Un’alleanza, quella tra insegnanti e genitori, tanto più importante in questo delicato momento di emergenza sanitaria. Lo sanno bene i nostri educatori dell’hub NEST, che proprio in questi giorni hanno riaperto le attività educative con i bambini fino a 3 anni di età e si stanno impegnando a fondo per riorganizzare spazi e servizi secondo le regole e i protocolli sanitari messi a punto per limitare il rischio di contagi. Una parte rilevante del loro lavoro sta riguardando, come è ovvio che sia, la necessità di comunicare con chiarezza e precisione informazioni e indicazioni a genitori in questo momento comprensibilmente spaventati ma che comunque riconoscono il valore del nostro spazio educativo confermando le iscrizioni dei loro piccoli. E poi, naturalmente, c’è il lavoro da fare con i bambini, ma con loro tutto è possibile!

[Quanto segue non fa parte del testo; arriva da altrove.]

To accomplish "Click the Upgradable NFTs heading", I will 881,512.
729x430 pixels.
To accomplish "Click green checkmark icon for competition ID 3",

Ai bambini si può spiegare che le manine si lavano di frequente e perché è importante farlo, si può spiegare il motivo per il quale i grandi devono portare la mascherina e i guanti e perché, dopo ogni attività, i materiali vengono scrupolosamente igienizzati. E la stessa attenzione dedicata ai bambini ed ai genitori è dedicata anche all’equipe di lavoro, soprattutto a chi è in prima linea con i piccoli, gli educatori appunto. Sono loro a trasformare i triage di pulizia da pensiero ossessivo e totalizzante a un insieme armonioso di gesti che accompagna e si innesta sulle attività quotidiane, magari sotto forma di gioco che coinvolge tutti i protagonisti di questa esperienza di apprendimento.